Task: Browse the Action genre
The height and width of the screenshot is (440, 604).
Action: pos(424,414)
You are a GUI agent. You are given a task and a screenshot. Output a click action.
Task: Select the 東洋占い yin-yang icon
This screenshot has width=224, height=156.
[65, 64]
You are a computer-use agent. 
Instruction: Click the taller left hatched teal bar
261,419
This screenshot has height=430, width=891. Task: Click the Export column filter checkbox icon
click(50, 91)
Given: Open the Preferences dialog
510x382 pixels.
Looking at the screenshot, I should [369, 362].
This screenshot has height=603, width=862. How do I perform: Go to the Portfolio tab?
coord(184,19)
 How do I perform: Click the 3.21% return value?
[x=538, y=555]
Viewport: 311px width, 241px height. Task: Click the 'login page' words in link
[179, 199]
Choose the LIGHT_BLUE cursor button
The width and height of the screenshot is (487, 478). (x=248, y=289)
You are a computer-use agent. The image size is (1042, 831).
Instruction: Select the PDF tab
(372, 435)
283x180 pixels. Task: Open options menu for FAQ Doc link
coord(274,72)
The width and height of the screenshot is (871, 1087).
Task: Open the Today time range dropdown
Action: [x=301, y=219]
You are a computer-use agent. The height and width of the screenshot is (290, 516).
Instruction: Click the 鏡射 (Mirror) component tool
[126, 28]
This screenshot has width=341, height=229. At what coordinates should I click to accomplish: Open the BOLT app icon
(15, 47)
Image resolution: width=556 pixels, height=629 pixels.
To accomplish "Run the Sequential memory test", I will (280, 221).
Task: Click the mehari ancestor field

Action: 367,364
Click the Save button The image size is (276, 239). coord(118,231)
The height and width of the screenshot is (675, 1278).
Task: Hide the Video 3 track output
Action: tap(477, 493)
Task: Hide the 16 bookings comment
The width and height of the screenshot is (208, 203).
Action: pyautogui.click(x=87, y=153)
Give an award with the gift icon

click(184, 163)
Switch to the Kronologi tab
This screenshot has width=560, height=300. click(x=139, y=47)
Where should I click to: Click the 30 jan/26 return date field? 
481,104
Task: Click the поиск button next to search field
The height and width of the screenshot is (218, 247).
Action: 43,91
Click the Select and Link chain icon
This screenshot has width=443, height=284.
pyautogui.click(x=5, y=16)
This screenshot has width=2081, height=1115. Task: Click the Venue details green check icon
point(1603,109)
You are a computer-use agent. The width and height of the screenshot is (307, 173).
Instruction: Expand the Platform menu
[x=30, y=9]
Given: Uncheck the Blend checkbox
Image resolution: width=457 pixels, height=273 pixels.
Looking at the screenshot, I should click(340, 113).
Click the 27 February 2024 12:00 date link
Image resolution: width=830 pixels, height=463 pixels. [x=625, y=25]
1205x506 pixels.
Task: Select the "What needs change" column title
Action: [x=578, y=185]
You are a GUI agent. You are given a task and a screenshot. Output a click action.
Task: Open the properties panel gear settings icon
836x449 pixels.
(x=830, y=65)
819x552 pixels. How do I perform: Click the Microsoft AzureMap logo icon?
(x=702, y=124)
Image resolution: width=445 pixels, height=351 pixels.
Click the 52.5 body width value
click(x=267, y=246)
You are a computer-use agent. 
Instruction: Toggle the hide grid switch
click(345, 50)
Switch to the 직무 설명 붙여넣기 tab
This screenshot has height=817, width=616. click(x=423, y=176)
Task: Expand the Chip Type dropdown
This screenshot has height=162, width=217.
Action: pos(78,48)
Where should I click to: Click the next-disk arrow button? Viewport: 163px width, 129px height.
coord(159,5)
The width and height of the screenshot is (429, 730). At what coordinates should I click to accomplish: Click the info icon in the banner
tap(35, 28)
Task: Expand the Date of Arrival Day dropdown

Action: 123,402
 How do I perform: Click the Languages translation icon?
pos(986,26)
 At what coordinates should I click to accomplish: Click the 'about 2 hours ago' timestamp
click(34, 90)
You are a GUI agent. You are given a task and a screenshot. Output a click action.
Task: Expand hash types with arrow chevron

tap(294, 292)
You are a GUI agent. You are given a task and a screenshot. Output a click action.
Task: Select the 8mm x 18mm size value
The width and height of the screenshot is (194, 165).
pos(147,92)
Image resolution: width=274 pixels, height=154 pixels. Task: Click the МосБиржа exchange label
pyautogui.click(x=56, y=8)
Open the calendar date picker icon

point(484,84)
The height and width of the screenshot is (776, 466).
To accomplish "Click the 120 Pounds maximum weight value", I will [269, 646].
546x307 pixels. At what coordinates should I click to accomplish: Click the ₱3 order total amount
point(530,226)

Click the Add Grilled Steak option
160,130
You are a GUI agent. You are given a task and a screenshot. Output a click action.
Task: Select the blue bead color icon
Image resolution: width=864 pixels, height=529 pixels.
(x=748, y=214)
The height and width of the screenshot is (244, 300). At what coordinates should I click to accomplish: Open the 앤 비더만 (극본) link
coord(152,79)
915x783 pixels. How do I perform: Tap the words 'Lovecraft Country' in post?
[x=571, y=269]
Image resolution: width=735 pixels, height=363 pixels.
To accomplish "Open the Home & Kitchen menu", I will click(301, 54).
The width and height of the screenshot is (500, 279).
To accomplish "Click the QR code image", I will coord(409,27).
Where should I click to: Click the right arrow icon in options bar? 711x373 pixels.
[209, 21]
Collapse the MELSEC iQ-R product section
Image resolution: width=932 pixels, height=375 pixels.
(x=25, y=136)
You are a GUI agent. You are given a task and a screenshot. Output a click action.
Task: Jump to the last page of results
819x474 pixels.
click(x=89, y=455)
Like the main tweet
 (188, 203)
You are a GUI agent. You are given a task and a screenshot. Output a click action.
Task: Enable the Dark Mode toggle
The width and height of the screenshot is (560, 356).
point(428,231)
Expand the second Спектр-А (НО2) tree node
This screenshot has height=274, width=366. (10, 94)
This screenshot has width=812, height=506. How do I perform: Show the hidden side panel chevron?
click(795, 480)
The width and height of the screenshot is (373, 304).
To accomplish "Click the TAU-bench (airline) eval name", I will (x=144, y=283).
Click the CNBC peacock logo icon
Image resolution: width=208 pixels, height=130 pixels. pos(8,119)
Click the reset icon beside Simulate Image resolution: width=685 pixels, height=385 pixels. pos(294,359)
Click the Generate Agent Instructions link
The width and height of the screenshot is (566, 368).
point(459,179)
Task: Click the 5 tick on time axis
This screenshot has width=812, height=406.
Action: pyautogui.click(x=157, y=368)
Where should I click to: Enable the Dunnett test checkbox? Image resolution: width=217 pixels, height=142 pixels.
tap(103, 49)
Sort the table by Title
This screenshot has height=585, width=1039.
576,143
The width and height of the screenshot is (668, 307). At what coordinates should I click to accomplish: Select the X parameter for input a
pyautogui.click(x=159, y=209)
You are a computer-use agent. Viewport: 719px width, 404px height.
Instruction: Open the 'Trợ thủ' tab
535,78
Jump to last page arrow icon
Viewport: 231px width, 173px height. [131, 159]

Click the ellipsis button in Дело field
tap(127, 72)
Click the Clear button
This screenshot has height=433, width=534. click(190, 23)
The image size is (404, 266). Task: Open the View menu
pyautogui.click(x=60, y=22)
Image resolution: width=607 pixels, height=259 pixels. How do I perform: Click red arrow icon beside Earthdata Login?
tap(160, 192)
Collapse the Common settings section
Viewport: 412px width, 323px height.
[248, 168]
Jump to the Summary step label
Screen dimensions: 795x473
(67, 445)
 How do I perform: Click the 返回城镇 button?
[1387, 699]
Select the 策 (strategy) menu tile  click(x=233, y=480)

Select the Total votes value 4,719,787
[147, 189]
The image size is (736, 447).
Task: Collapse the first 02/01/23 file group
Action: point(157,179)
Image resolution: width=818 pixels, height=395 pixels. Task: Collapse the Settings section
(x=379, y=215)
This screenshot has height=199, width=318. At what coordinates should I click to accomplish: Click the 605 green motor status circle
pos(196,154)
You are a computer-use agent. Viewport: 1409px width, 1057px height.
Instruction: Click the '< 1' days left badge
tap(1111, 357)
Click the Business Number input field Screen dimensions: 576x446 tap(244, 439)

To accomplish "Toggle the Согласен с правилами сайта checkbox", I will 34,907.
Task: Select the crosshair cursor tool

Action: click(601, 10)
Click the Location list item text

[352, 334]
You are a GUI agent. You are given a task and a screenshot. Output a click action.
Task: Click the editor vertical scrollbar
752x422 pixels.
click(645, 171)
+ + +
> _What this task involves_
From the material above, please return each line containing "will".

> _Exercise output_
To accomplish "Run the Sequential memory test", I will (280, 221).
To accomplish "Click the 120 Pounds maximum weight value", I will [269, 646].
To accomplish "Open the Home & Kitchen menu", I will click(301, 54).
To accomplish "Click the QR code image", I will coord(409,27).
To accomplish "Click the TAU-bench (airline) eval name", I will (x=144, y=283).
To accomplish "Toggle the Согласен с правилами сайта checkbox", I will 34,907.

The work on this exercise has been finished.